Task statement:
Give back exactly the line that contains "Where should I click to: Delete" and all the lines after it in the records below, to the very last, with no other output.

Stored data entries

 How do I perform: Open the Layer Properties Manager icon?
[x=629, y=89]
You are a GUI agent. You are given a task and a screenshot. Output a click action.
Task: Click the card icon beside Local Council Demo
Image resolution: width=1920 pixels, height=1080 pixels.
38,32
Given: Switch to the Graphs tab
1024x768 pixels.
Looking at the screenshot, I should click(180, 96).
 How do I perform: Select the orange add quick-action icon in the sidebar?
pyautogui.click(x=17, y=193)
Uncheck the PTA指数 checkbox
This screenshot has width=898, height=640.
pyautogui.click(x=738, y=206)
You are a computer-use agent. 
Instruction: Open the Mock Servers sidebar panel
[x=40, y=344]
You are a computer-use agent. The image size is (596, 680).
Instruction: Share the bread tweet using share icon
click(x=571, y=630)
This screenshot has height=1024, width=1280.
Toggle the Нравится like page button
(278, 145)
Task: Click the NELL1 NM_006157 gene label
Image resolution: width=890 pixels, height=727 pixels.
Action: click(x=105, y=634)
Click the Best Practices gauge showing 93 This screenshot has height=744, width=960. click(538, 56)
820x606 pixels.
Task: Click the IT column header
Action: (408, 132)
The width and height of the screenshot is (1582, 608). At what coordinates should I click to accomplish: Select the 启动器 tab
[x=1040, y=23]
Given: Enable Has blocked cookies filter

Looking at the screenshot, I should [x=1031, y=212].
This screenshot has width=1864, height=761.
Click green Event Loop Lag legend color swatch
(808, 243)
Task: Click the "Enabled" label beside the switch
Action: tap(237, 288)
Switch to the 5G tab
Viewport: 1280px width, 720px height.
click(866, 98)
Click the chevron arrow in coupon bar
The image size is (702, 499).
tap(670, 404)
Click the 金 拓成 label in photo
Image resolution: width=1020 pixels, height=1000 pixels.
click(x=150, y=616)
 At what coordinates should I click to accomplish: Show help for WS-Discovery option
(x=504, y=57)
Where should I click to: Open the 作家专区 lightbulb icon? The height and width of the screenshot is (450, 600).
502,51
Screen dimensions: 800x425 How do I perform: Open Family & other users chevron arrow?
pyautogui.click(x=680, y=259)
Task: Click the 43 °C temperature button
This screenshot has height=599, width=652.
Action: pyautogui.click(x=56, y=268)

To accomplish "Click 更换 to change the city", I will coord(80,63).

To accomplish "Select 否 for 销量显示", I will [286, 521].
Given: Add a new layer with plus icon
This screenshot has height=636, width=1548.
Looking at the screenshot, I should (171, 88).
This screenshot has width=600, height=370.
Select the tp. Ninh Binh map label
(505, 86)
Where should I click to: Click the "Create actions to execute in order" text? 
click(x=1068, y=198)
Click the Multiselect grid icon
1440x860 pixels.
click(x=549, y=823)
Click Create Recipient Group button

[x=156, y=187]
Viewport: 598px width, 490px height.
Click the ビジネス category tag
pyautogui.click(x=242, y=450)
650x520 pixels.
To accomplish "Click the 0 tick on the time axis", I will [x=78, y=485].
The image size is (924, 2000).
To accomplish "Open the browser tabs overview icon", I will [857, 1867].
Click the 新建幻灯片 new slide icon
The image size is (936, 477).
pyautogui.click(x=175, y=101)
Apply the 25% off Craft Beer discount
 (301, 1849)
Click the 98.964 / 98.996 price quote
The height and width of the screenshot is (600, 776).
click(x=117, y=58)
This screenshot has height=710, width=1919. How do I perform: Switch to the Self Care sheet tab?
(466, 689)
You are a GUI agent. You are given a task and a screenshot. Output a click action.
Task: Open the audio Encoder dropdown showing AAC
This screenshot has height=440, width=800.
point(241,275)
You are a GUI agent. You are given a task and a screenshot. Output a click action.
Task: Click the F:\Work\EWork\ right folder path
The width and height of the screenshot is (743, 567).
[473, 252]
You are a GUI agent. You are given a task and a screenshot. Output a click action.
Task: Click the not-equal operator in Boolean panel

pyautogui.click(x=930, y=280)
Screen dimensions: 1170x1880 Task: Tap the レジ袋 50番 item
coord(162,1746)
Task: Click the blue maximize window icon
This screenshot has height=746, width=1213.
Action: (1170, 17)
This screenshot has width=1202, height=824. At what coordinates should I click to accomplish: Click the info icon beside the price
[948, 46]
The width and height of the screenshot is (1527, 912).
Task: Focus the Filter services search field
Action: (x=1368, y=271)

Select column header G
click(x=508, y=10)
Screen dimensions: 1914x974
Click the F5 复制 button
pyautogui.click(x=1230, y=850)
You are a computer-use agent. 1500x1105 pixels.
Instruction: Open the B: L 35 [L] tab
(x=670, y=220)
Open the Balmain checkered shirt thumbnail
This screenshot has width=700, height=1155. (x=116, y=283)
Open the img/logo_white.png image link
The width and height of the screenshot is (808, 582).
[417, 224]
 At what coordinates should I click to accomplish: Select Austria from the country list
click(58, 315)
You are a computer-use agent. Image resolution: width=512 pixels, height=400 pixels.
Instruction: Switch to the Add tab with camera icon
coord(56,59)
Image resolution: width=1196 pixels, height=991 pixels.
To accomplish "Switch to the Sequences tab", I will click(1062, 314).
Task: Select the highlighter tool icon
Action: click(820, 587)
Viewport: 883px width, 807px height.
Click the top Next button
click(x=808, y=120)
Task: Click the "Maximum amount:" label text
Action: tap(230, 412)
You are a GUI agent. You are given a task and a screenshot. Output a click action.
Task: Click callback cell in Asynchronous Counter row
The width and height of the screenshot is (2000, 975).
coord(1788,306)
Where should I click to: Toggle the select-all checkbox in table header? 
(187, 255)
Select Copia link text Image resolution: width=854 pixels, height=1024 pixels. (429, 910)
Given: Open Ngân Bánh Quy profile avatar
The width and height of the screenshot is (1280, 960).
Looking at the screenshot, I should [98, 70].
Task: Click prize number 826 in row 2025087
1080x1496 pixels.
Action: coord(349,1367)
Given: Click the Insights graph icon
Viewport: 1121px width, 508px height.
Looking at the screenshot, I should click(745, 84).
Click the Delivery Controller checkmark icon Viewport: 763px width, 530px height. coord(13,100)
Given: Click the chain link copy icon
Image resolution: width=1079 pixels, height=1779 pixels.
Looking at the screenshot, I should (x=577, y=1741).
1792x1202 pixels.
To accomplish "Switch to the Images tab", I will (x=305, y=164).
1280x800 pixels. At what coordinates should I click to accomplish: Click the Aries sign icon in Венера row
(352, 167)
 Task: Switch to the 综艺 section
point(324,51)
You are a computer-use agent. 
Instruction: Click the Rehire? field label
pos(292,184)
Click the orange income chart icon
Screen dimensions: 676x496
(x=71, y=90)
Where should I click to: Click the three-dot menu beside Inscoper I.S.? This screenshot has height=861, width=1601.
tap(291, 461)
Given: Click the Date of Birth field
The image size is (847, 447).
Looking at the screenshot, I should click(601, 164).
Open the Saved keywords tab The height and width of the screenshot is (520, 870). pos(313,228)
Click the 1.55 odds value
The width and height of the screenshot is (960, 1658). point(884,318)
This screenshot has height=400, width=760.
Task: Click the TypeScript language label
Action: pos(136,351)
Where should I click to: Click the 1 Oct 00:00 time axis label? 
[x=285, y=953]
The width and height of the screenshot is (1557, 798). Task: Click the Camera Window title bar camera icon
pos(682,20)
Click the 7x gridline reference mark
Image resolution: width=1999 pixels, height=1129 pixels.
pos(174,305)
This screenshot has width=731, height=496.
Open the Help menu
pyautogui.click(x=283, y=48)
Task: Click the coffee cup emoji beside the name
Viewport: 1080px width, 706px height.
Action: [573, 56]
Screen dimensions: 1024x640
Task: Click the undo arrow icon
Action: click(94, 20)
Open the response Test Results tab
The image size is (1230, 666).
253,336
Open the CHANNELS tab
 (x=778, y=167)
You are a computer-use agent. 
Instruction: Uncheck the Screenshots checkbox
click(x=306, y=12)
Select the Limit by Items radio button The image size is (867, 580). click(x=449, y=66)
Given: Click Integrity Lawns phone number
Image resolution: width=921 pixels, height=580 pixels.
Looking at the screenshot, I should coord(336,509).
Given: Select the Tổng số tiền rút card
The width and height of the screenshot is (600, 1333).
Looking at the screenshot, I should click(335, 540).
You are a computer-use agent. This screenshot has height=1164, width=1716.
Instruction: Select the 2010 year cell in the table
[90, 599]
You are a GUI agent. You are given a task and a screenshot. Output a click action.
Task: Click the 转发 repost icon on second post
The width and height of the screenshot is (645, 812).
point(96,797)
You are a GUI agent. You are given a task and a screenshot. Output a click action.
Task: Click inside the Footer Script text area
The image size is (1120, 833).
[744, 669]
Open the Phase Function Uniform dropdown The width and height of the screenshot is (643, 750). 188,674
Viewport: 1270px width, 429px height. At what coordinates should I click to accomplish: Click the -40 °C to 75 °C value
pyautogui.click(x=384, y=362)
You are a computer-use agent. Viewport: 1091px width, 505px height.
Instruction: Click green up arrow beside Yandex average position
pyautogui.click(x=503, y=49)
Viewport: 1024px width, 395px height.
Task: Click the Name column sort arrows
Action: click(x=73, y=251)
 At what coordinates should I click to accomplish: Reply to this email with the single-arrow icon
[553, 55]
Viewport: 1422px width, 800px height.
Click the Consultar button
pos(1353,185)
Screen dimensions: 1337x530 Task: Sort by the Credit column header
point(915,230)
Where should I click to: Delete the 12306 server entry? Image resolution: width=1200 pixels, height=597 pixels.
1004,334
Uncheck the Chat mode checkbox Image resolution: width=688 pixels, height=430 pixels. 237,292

Result of the exercise:
Where should I click to: Delete the 12306 server entry? Image resolution: width=1200 pixels, height=597 pixels.
1004,334
Uncheck the Chat mode checkbox Image resolution: width=688 pixels, height=430 pixels. 237,292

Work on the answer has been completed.